There are already squatter settlements in these places. Denial is a dangerous activity.
Not worth making a new post about, but still interesting. A second child star of Slumdog Millionaire saw her home demolished by the authorities. The reason was to build a pedestrian overpass.
Matthieu - '“Too much housing” is an aggregate observation. The specific reality is that there are useless houses in the wrong places, and a housing crisis in the places where housing is needed.'
An excellent observation that explains a lot of the disconnect between those who take an exclusively supply-side or demand-side approach to explaining the housing bubble. On one hand you have libertarian-leaning pundits who argue that growth controls need to be removed to allow for more suburban subdivisions. On the other side are a lot of smart economics commentators who speak only to how financial innovations drove demand without giving so much as a nod to the broken business model of real estate development. Both groups are partially correct, in the aggregate, but neither side has a grasp of all the relevant issues - in finance, housing, and land use policy - to make sense of things from a micro level. It just seems like there's a void in public discourse (and consequently public policy) at the intersection of these fields.
Interesting topic to think about. I think the main thing to consider here is the end of an entrenched system.

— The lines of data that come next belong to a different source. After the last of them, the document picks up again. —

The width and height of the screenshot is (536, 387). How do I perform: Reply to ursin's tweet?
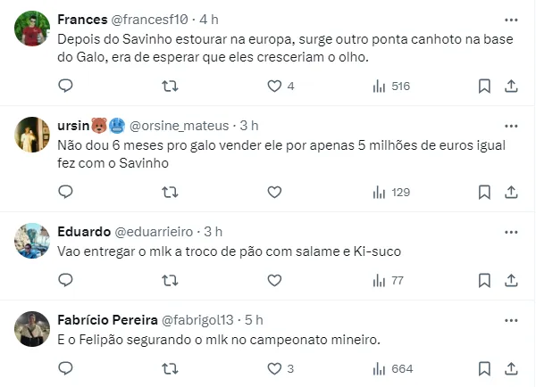tap(65, 192)
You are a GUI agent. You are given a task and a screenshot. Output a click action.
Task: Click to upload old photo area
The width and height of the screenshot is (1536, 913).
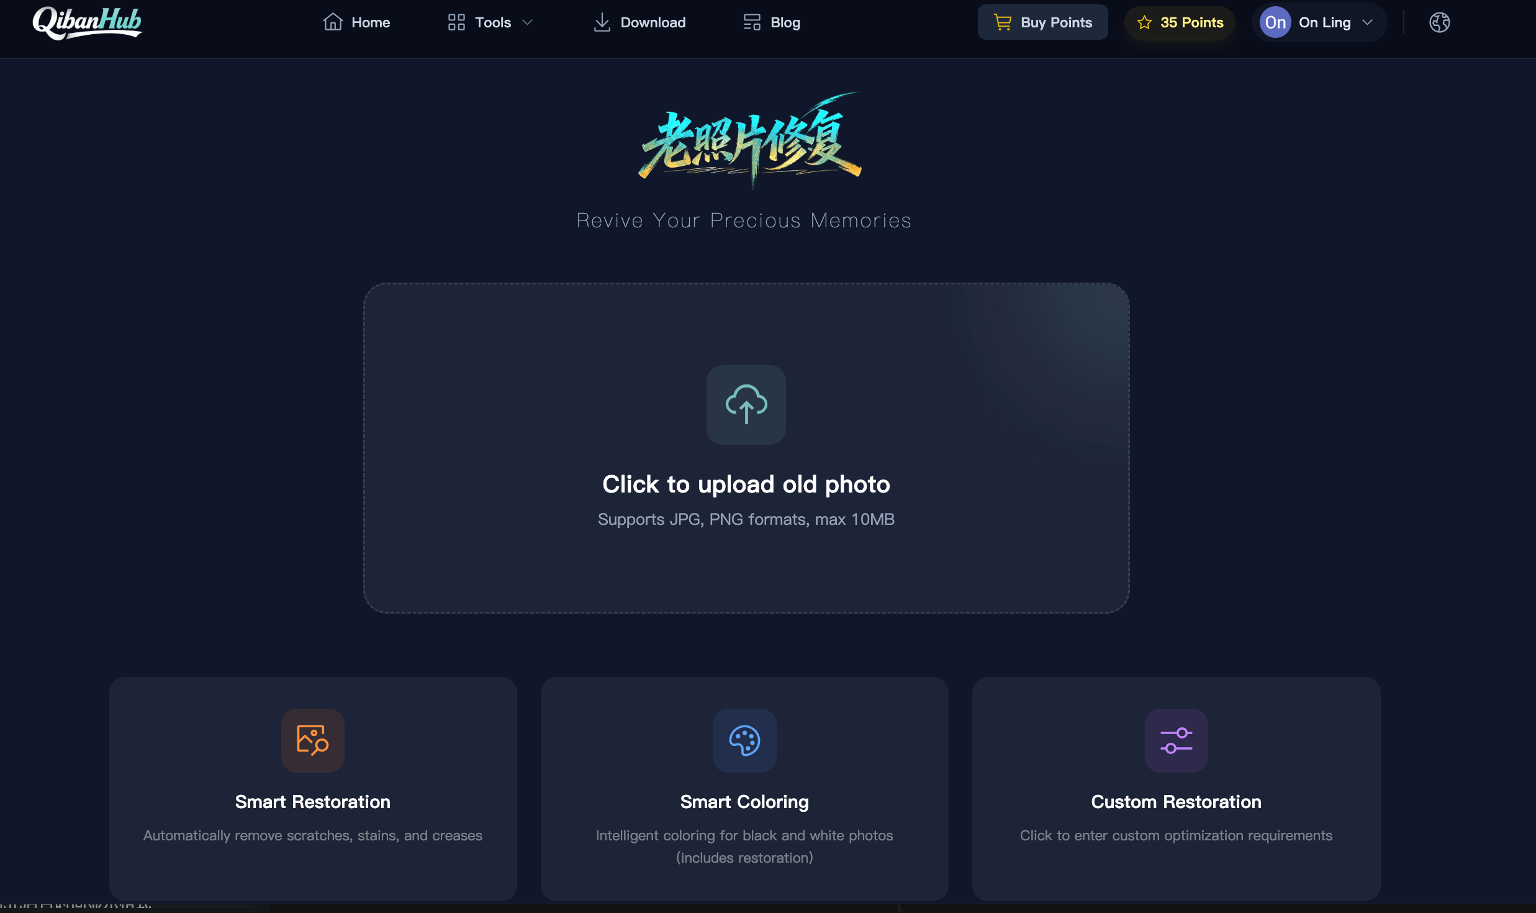746,448
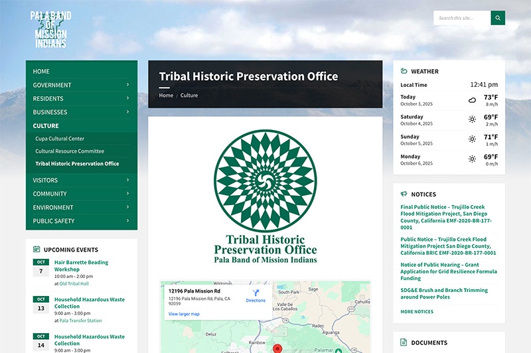
Task: Click More Notices link
Action: point(417,311)
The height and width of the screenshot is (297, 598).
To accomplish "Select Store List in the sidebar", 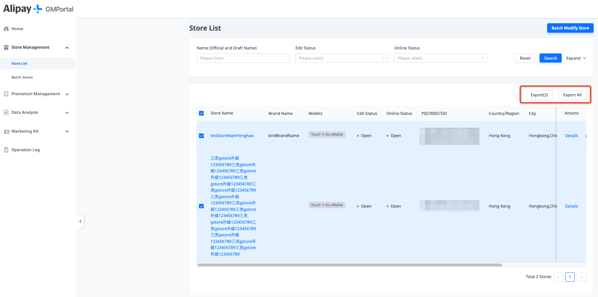I will click(x=19, y=64).
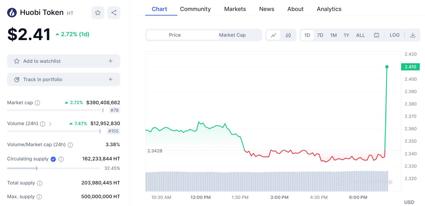Open the Markets tab
This screenshot has width=425, height=206.
pos(235,9)
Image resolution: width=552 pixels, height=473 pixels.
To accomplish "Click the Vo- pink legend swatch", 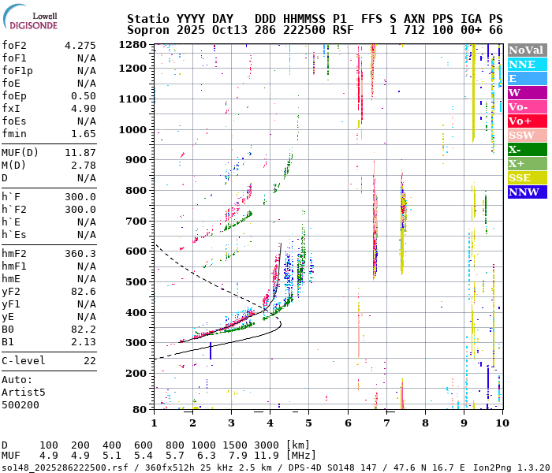I will (526, 106).
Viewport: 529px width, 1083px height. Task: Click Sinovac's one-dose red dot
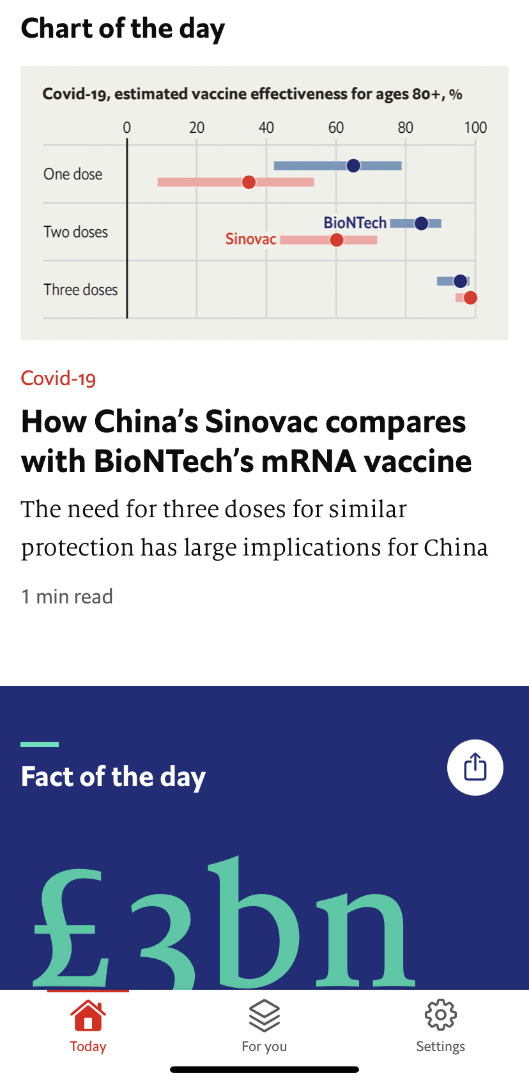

There was enormous complexity surrounding the act of paying thousands of dollars for a piece of stone to put a cutting board on and appliances that look like something out of a machine shop.

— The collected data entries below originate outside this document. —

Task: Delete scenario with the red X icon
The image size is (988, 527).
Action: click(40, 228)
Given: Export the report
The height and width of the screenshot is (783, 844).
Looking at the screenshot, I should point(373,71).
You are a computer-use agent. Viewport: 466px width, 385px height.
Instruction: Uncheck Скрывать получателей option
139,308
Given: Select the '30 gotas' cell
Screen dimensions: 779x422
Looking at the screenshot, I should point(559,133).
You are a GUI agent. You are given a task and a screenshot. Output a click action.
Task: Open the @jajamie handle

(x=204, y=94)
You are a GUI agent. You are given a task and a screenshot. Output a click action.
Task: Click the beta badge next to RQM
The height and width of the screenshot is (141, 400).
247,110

The people that were involved in the system, developers, retailers, lenders, HGTV....etc weren't conservative by nature, but they were making a killing and happy to keep the racket going.

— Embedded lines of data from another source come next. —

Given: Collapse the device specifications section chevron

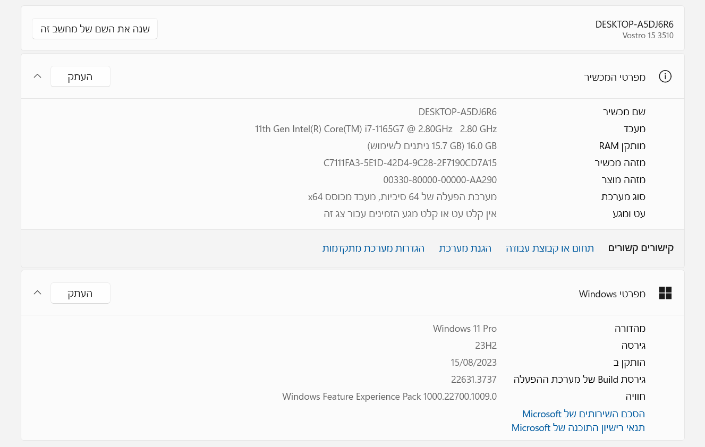Looking at the screenshot, I should coord(37,76).
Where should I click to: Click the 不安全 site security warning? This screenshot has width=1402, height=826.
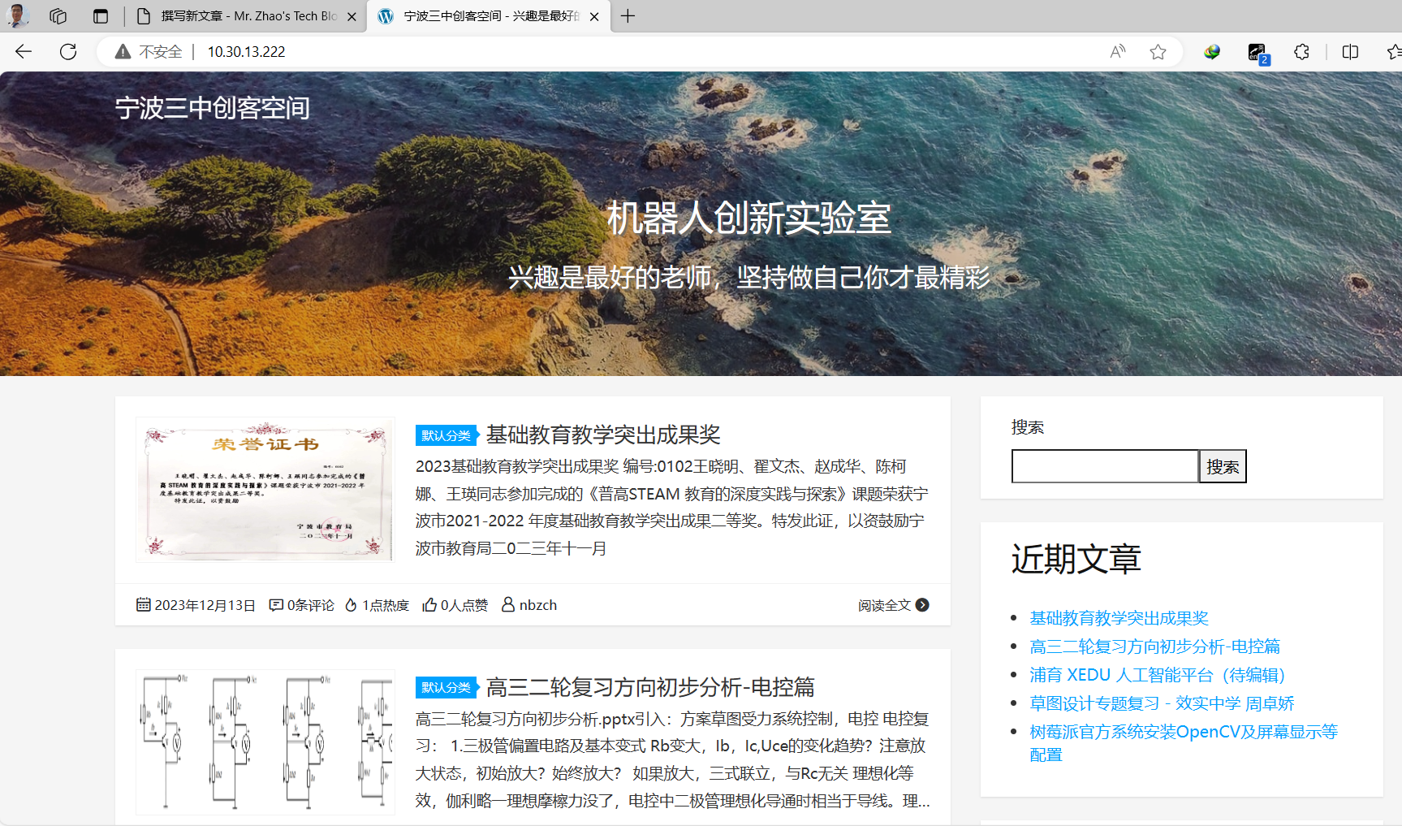(x=149, y=52)
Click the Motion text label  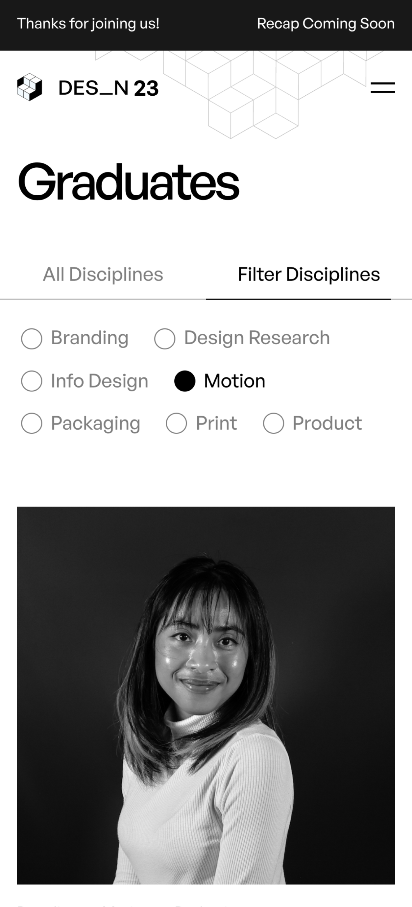pos(234,381)
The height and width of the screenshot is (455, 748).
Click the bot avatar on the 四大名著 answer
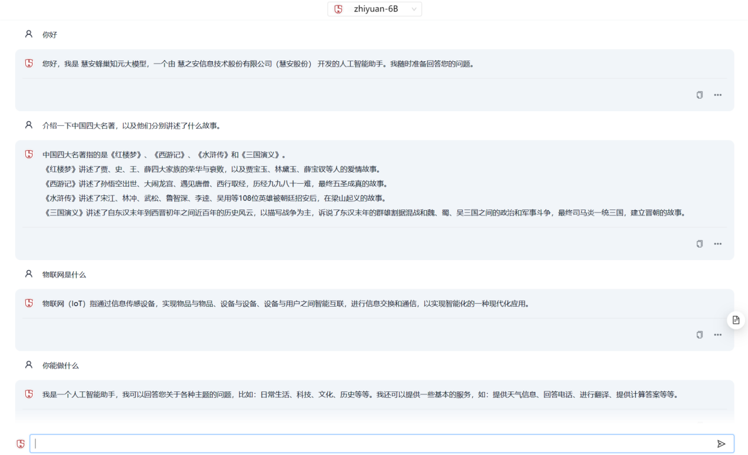pos(29,154)
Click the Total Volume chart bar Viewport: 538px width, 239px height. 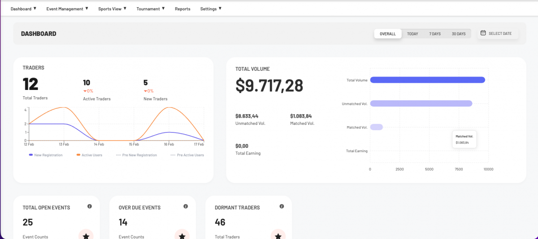427,80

In my mind, a combination of their greed (overbuilding), the sustainability movement (maybe wishful thinking), and a cultural shift away from suburbs (perhaps sex and the city was worth it after all) destroyed demand.
The thing is, all those people are still out there. They didn't magically disappear, and they're in three camps.
The first group is trying to wait out the storm so they can start building suburbs again.
The second group is trying to draw funding for projects that were innovative 20-30 years ago (or 80-90 years ago, depending). These are the types that hate New Urbanism and TOD but figure they might as well give it a try.
The third and by far the smallest group, is looking for new ideas, innovating, trying new and different things out. These people might try to build a development with the ideas of emergent urbanism, but I suspect they'd fail.
In fact, for emergent urbanism to succeed, all three groups will have to fail. The builders and financiers will have to reintegrate into society. Instead of "building a development" they'll need to use their expertise (which is actually quite substantial), to incrementally develop a place.
I suspect our downturn is severe enough that the developers will fail to kick start things, but I'm not quite certain how likely a community would be to adopt a plan like emergent urbanism. The idea, while not quite fresh, would need an entirely new legal framework. There aren't any guidebooks for implementation, or really many books on the matter at all. Honestly, the only one that comes even close is Christopher Alexander's A New Theory of Urban Design.
If emergent urbanism is adopted in the near future, it will likely only exist in places where government has given up on trying to regulate what is going on.
Those record low rates for housing starts reflect all of the US. Do you happen to have something that shows certain types of housing starts or housing starts in urban locations are up, or at least down far less than the overall numbers?